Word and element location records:
-------------------------

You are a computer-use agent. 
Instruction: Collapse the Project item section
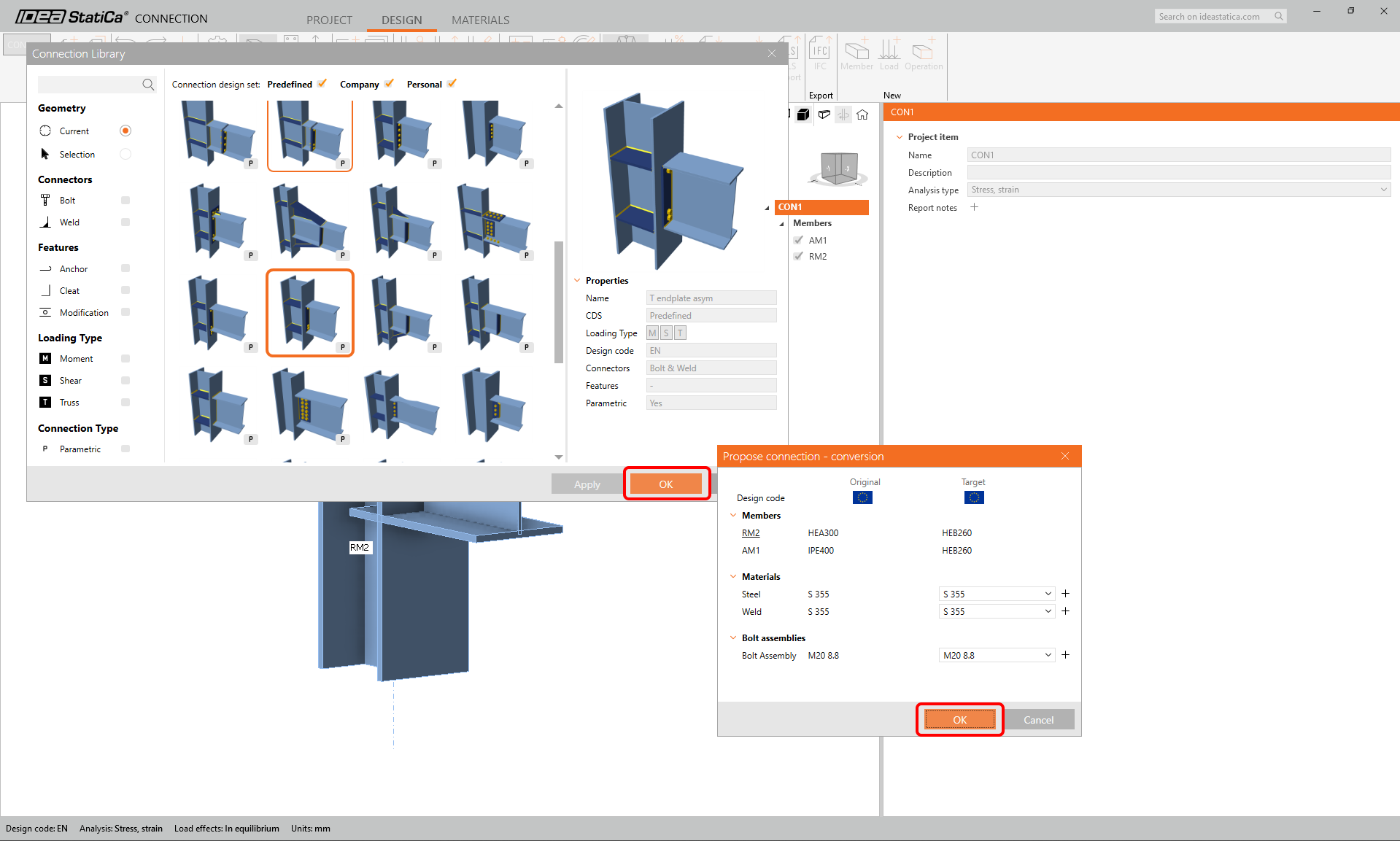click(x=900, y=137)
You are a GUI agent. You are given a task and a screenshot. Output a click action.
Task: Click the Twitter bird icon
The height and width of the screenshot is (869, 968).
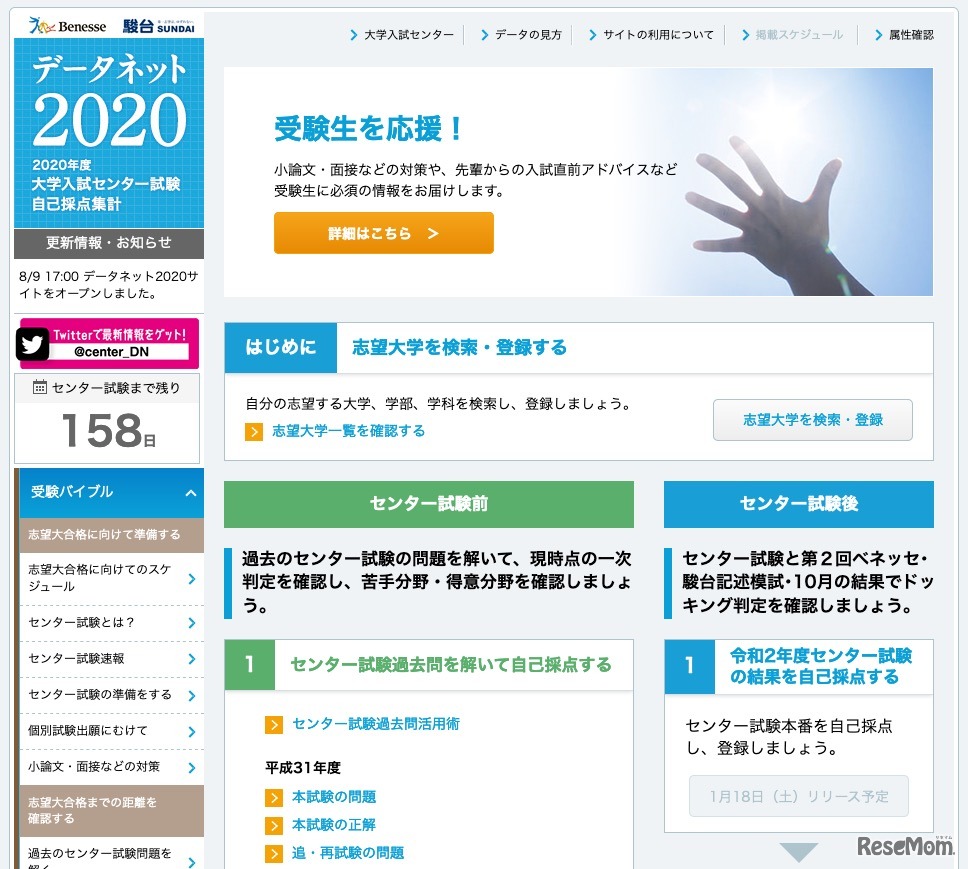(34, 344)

-------------------------

Please convert all of the records above into a two-column CSV with the headers "text" and "answer", one row per record. Put each field in double quotes, replace line breaks with spaces, and leave out the pictures.

◆ RESPONSE TO THIS EXERCISE:
text,answer
"You are a computer-use agent. Instruction: Collapse the Project item section","click(x=900, y=137)"
"You are a GUI agent. You are given a task and a screenshot. Output a click action. Task: Click the Twitter bird icon The height and width of the screenshot is (869, 968).","(34, 344)"